> _TEXT PASSAGE_
Building Inspector Nick Schultz had met with the owners several months ago, indicating the vehicles there, both of which are unlicensed and one inoperable, conflicted with the city’s nuisance ordinance, and also violated the city’s right-of-way at that corner.
The business owners also attached a business sign to the vehicles advertising the restaurant.
Due to its conflict with the other city ordinances (nuisance and right-of-way), as well as not being a type of sign allowed in the sign regulations, Schultz did not issue them a sign permit.
The Musicks then sought a hearing from the variance board, which voted 5-0 on Aug. 4 to allow the two-vehicle sign system. Their vote was contingent on the council’s opinion on the other ordinance violations.
At Monday’s meeting, the council directed City Attorney Phil Pierce to draw up a new ordinance that would add such business signage to the exceptions allowed in the nuisance ordinance.    
If approved, the nuisance ordinance would then allow for such business signage that advertises the business on that premises even though it incorporates an item considered a nuisance.

> _PROBLEM SET_
[1] In the article about the restaurant's vehicle sign, what was the variance board's vote on Aug. 4?
[2] Please carry the article about the restaurant's vehicle sign forward, picking up right after its last sentence.
The material has nothing to do with the article about the restaurant's vehicle sign.

> _RAW DATA_
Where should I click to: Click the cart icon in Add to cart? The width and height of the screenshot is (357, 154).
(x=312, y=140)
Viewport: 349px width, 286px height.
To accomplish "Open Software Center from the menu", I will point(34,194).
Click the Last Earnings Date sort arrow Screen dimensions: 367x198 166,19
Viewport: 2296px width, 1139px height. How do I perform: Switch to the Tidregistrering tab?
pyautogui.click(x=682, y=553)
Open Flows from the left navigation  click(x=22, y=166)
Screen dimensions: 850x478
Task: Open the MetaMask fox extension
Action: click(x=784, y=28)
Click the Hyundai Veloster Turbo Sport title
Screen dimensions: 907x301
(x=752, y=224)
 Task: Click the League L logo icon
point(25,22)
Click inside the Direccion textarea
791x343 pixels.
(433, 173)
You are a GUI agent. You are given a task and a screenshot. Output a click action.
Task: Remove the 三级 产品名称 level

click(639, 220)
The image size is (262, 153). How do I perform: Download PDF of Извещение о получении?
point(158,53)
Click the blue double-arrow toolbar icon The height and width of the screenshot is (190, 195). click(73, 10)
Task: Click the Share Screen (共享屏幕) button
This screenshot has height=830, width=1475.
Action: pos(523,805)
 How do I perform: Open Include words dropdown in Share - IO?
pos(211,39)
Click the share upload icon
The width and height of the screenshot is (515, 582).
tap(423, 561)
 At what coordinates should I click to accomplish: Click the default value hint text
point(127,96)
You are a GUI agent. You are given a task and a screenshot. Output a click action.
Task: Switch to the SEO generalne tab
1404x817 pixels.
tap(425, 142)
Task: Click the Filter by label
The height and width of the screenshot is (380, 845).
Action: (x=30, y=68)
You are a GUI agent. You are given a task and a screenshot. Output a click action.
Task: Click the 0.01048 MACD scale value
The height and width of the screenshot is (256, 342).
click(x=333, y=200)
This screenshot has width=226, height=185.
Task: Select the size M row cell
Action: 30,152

> _PER-TASK OUTPUTS_
[1] The board voted 5-0 to allow the two-vehicle sign system.

[2]
Pierce expressed some concern earlier in the meeting that allowing the unlicensed vehicles as “signs” may “open the door” to others hanging a sign on a nuisance item, saying it was advertising. Building Inspector Schultz has similar concerns.
Pierce also noted that state statute does not allow unlicensed vehicles on any public right-of-way.
Council member Doug Gaswick said he felt the sign was an important part of the business and felt it should be allowed.
It was also noted there had been no objections to the sign from the business’ neighbors.
The change to the ordinance will be considered at the next council meeting.  
Concerning the right-of-way violation, several council members noted there were other violations in town, as well, and didn’t appear to be concerned with that.
Linda Pirog, speaking for the owners, said it wasn’t their intent to cause problems and said they told the variance board they would move the vehicles off the right-of-way if needed.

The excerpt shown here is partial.